Site icon Luanne Castle: Poetry and Other Words (and cats!)

Who Came Calling?

I’m not writing an autobiography or my “life story,” but the memoir story I am telling about our family does criss-cross my entire life.

It’s a different mindset to write about more recent times than it is to write about my childhood. For childhood scenes it helps to get myself back in that time by looking at artifacts from the period.

Occasionally, I brainstorm about objects and odd unimportant memories just for this purpose.

Recently I’ve been thinking about the men and women who came to our houses with the purpose of delivering or selling.

When I was in junior high my grandmother was still getting deliveries from Lockshore Dairy. The milk man would drive up very early in the morning and put the milk and cottage cheese and butter in a silver box on Grandma’s porch. Eventually, the company stopped making deliveries as home delivery and home sales were beginning to become old-fashioned.

In the way that sometimes old becomes new again, when my kids were little and we were living in California, I was able to order dairy delivery from Alta Dena!

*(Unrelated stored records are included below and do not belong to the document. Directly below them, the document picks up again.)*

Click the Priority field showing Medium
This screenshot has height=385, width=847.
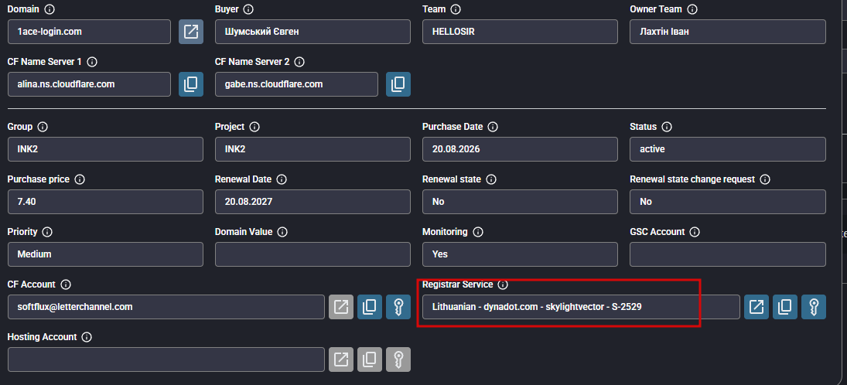tap(105, 254)
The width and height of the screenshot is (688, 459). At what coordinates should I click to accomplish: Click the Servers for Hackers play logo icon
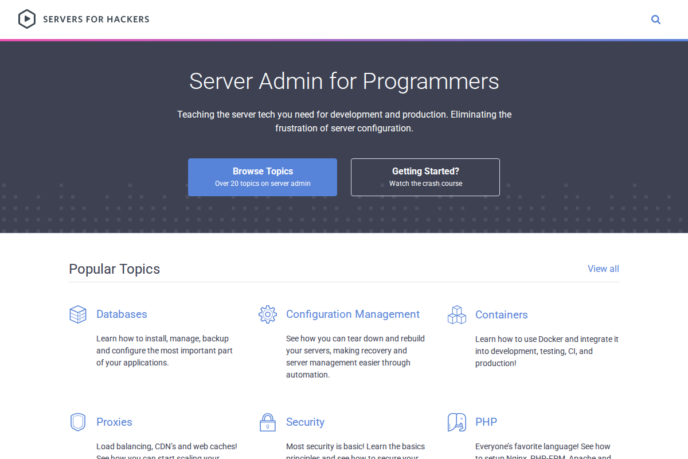tap(27, 19)
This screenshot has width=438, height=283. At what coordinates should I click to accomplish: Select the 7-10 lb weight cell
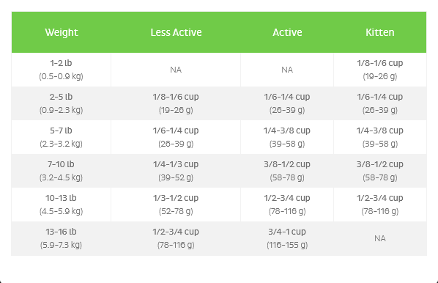(x=62, y=171)
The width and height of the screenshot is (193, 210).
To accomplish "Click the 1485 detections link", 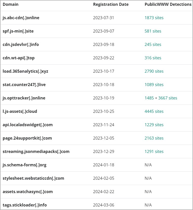I will click(x=149, y=98).
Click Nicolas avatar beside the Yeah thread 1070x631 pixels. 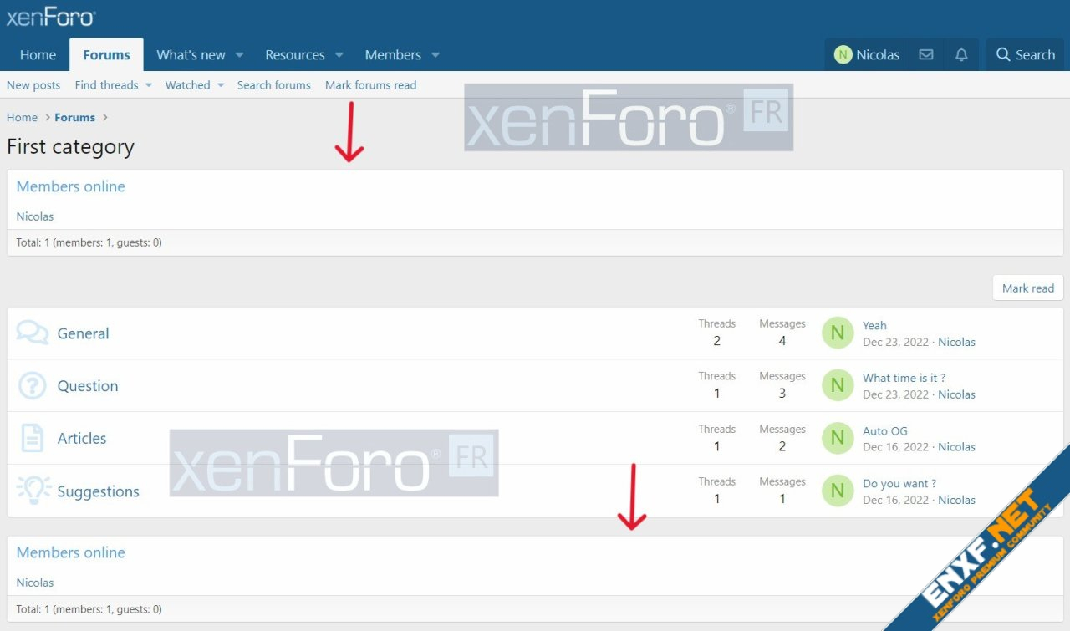tap(838, 333)
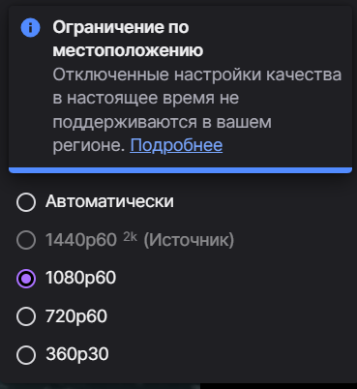Select the 720p60 radio button circle
Viewport: 357px width, 389px height.
(26, 316)
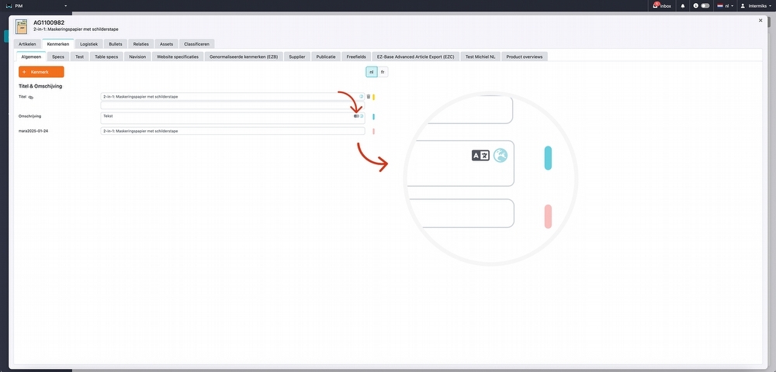This screenshot has height=372, width=776.
Task: Click the link icon beside Titel label
Action: click(x=31, y=98)
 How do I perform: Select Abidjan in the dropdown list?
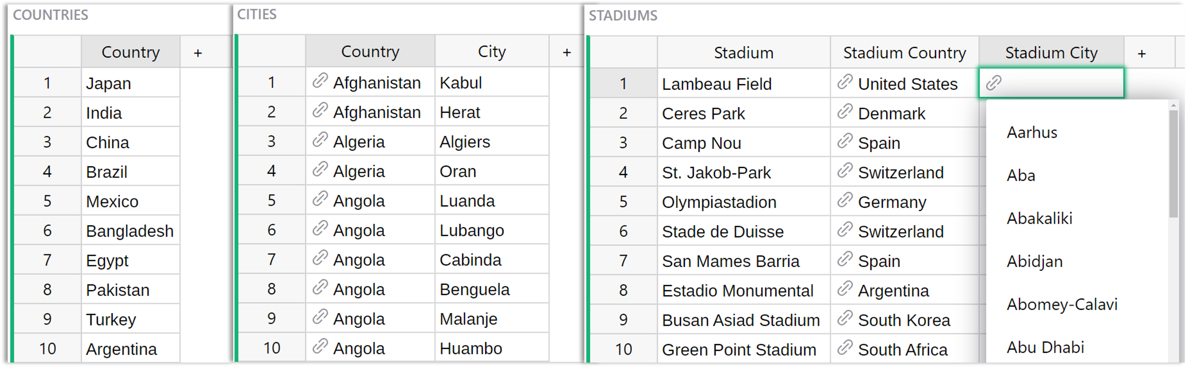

When I was younger than nine, we were visited regularly by the Fuller Brush Man. If you click on the photo, you will find an article that describes how the company, after being in business for over 100 years, went Chapter 11 last summer. We bought cleaning supplies, as well as brushes from him. He didn’t look handsome and spiffy like the man in the poster; he was more sad and harried looking. Maybe if he had been younger he would have been more eager, but I can’t say he didn’t try to be enthusiastic about the products in the gigantic suitcase he hauled around with him.

Our Rexair vacuum was purchased from a man who came selling them. He spread his products out in our small living room and showed my mother how to vacuum up dirt without a bag in the vacuum. The dirt went into a pot of water at the base of the vacuum. Although we barely had any furniture and we didn’t have wall-to-wall carpet, she bought it! 

The Avon Lady still visited when I was in high school, but soon after that, Avon began to be sold through other methods than door to door sales.

There were various other people who came to the door, such as men offering to sharpen our knives and scissors.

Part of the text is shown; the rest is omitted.